“Objective Measurement” of Faith

The Barna Group has supposedly measured peoples’ faith for a long time now, but their results crack me up. The whole point of the study seems to be that while this faith-based group would like to prove that most Americans are religious, they can’t help commenting on the type of faith one exhibits, as if there is a measurement we are supposed to be living up to:

“First of all,” noted Barna, “Americans are very comfortable with religious faith. Most adults and even teenagers see themselves as people of faith. Toward that end, they have definite opinions about religion, they possess well-honed beliefs, and invest substantial amounts of their time, money and energy in religious activities. Faith and spirituality remain hot issues in people’s lives. The mass media, through news and feature stories, also play a role in keeping spiritual issues in the forefront of people’s minds”….

“Second,” he continued, “people do not have an accurate view of themselves when it comes to spirituality. American Christians are not as devoted to their faith as they like to believe. They have positive feelings about the importance of faith, but their faith is rarely the focal point of their life or a critical factor in their decision-making. The fact that few people take the time to evaluate their spiritual journey, or to develop benchmarks or indicators of their spiritual health, facilitates a distorted view of the prominence and purity of faith in their life.”

This smacks of spiritual pride. “Most people do not have an accurate view of themselves when it comes to spirituality” ????? Whose view are we supposed to have but our own? Who decides what’s “accurate”? What’s also assumed is that no one takes time to “evaluate their spiritual journey.” What? How does he know? Purity of faith? I’m sorry, but when someone starts talking “purity,” beware the faith police.

Barna’s third theme was that if people’s faith is objectively measured against a biblical standard of how faith is to be practiced, Americans are spiritually lukewarm. “Very limited effort is devoted to spiritual growth. Most Americans experience ‘accidental spiritual growth’ since there is generally no plan or process other than showing up at a church and absorbing a few ideas here and there. Even then, few people have a defined understanding of what they are hoping to become, as followers of Christ.” Barna attributed much of this to the numerous distractions common in most people’s lives.
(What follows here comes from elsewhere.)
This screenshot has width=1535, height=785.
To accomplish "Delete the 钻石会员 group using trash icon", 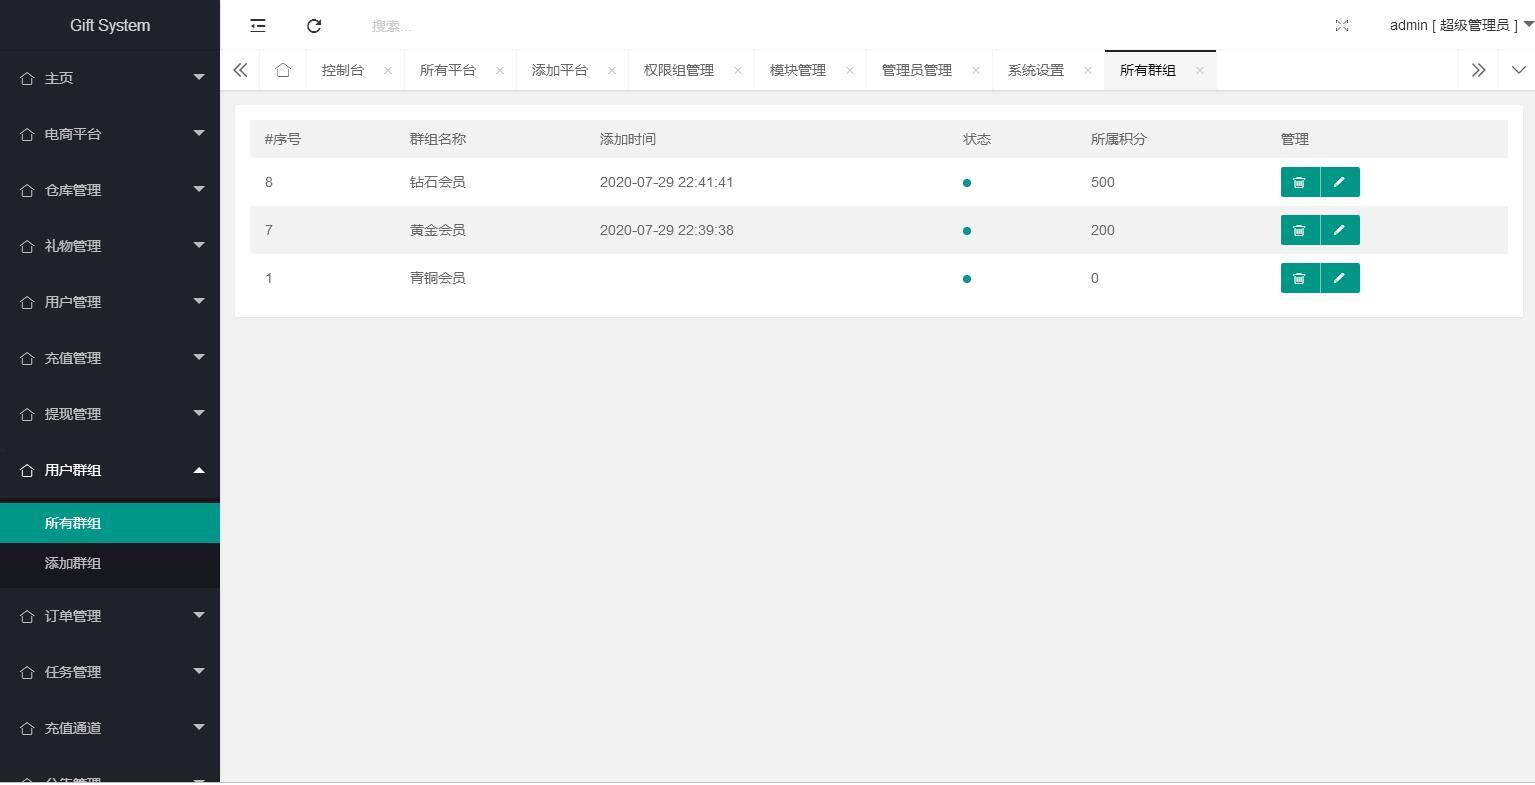I will coord(1300,182).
Yeah, like living IN REALITY rather than in religious la-la land. There’s the “objective measurement” for you. The biggest oxymoron in that first sentence is using “objectively” with “biblical standard.” There ain’t no such animal. If people are “lukewarm,” I think it’s because people are realizing more and more that spirituality, not religion, has the answers they are seeking. You won’t find them at church or in a bible teacher or preacher, hence #4 below:

Finally, the bestselling author of nearly 40 books contended that the most intriguing blip on the radar screen is the growth of various converging movements of deeply spiritual people who are departing from the conventional forms and communities of faith. “The Revolutionary community – which incorporates divergent but compatible groups of people who are seeking to make their faith the driving force in their life – is reshaping American faith in ways which we are just beginning to understand.” Few researchers and journalists are tracking the behavior and beliefs of those nascent segments.

Make sure you get the plug in for your publishing history! Few are tracking it because the faith police can’t stand that people are taking control of their own spirituality rather than support institutions that are top heavy, administrator wealthy, and that do little with our money but keep it for themselves. I for one am no longer supporting a church because the pastor wants a bigger salary or because they need a new building. Support should go towards those who are hungry in this country FIRST and elsewhere next. Faith will survive on it’s own without all the church buildings thank you very much.

Those who claim authority to “study” people of faith are getting pretty full of themselves. There is no right way to have faith. There is no right way to practice spirituality. Those who say there is a “right” or “wrong” way are fooling themselves and are power hungry fundamentalists who are looking for fame and fortune. The spiritually prideful never cease to amaze me in their blindness.

2 thoughts on ““Objective Measurement” of Faith

  1. I like the way you reasoned through the pitfalls of establishing a criterion for “objective measurement” of faith in this post.

  2. Arvind,
    Did I reason my way through them, or are you being facetious? I’m not sure I did reason through them, myself. 🙂 But, if you mean that I call Barna to account for using himself and/or his own brand of religion as an “objective” measurement, then yes, thank you!

    I think I’ve confused myself. :-), but thanks for the comment!